Geschrieben von Uli Böckle

(Ötigheim) Angenehme Temperaturen und gut präparierte Waldwege im Badischen Ötigheim, südlich von Karlsruhe gelegen, auf einer komplett flachen Strecke mit Zieleinlauf auf der dortigen Stadion-Rundbahn ließen schon vor Wettkampfbeginn schnelle Rennen erwarten. Entsprechend hoch war auch die Nervosität des kleine vierköpfigen Tübinger Aufgebots.
Einen guten Rhythmus zu finden und sich von Anfang an auf hohe Geschwindigkeiten einzustellen war also angesagt. Dies wurde von allen bravourös gelöst, was die guten Ergebnisse - niemand musste ohne eine Topp 3-Platzierung nach Hause fahren - auch zeigten.

Mit dabei und in der Klasse U16 am Start waren Ben Schlichter, Tom Rinderknecht und Marius Knisel.
Die drei zeigten im gemeinsamen ca. 2,8 km langen Rennen der M14 und M15-Altersklassen über die komplett flache Strecke ein mutiges Rennen, in dem sie nur um Haaresbreite den Mannschaftstitel verfehlten.
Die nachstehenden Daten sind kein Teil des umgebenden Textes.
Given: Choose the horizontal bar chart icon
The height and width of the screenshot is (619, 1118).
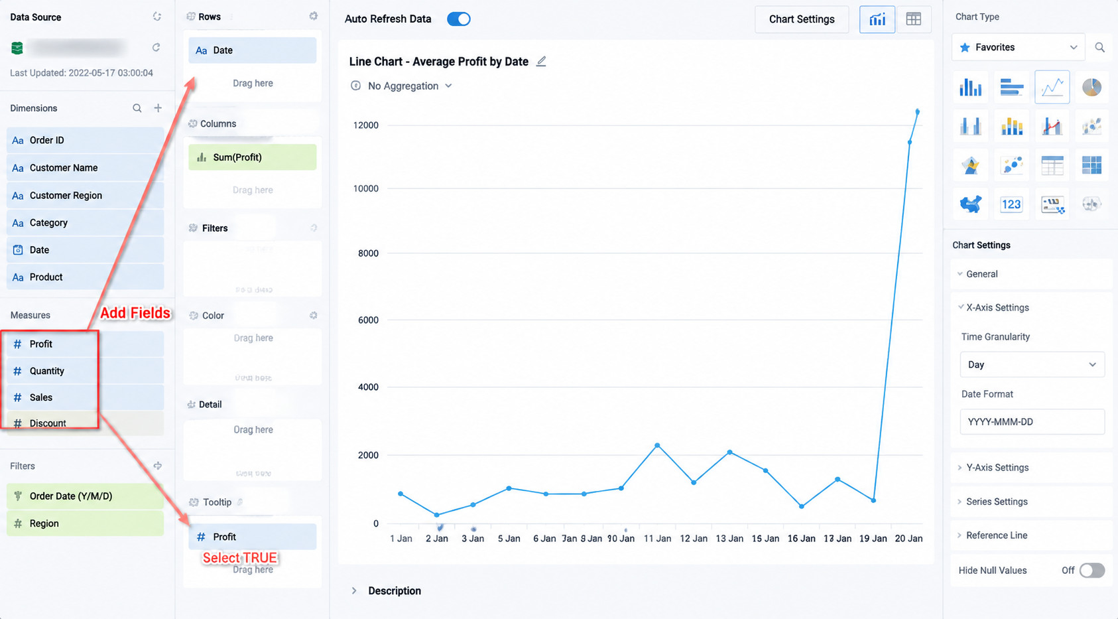Looking at the screenshot, I should pos(1011,87).
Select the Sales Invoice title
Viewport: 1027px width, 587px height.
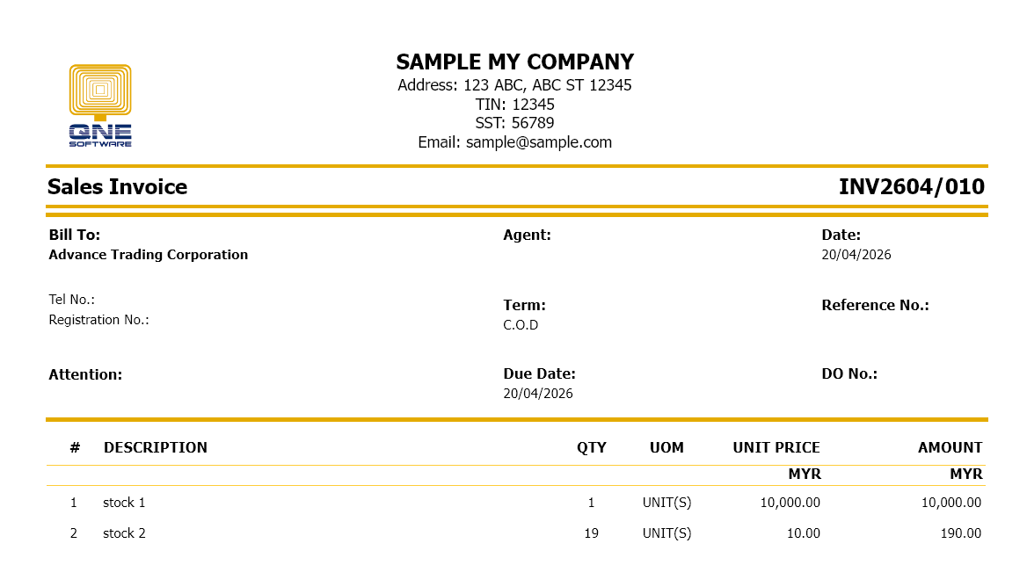click(x=117, y=187)
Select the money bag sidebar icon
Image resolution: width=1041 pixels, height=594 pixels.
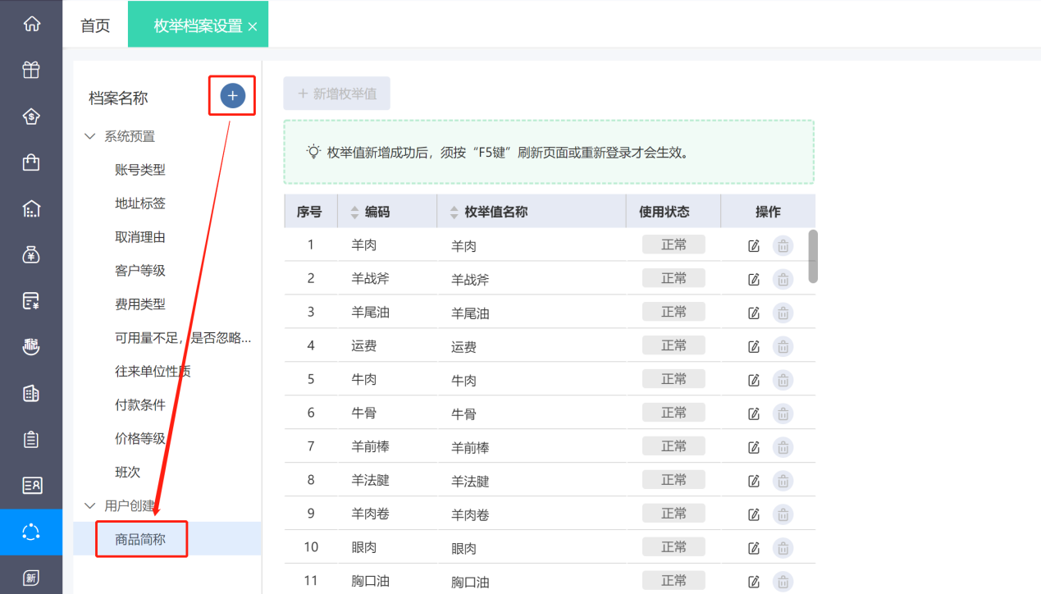pyautogui.click(x=31, y=254)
Eine Sekunde fehlte ihnen am Ende zur Landesmeisterschaft. Hier hatte das Dreierteam des LAZ Ludwigsburg, welches mit Kurt Lauer auch den Gesamtsieger stellte, denkbar knapp die Nase vorne.

Ben Schlichter konnte sich über den kompletten Rennverlauf immer in der Spitzengruppe halten und musste erst im Schlussspurt im Stadion etwas abreißen lassen. Der fünfte Gesamtplatz und die Bronzemedaille in der M14 waren schlussendlich der Lohn für seine mutige Renngestaltung. Auch Tom Rinderknecht und Marius Knisel liefen, die Mannschaftswertung im Hinterkopf, stets mit Zug nach vorne und konnten sich nicht weit hinter Ben Schlichter auf Platz acht und zehn in der Gesamtwertung platzieren. Marius Knisel kam damit auf Platz vier in der M15, Tom Rinderknecht landete in der M14-Wertung auf dem fünften Platz.
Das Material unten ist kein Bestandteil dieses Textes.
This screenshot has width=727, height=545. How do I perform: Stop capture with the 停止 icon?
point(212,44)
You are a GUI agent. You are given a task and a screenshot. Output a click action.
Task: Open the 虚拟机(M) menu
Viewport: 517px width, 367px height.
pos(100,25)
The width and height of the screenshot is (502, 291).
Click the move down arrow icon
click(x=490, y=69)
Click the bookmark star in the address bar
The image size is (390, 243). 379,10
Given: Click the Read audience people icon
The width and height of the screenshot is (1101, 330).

Direkt im Anschlussrennen der gemeinsam laufenden weiblichen U18 und U20 startete Jule Vetter als Einzelkämpferin, nachdem die begründete Hoffnung auf eine Mannschaftsmedaille in der Klasse U18 durch den verletzungsbedingten Ausfall von Janina Ruf und Madeleine Helber begraben werden musste.
Durch einen druckvollen Start übernahm Jule Vetter gleich zu Beginn die Führung und ging damit den gefährlichen Start-Stolperern aus dem Weg. Auch sie verlor erst in der Schlussphase den Kontakt zur Spitze, konnte aber ihren trotz Allem erfreulichen zweiten Platz in der U18-Wertung erfolgreich nach hinten absichern.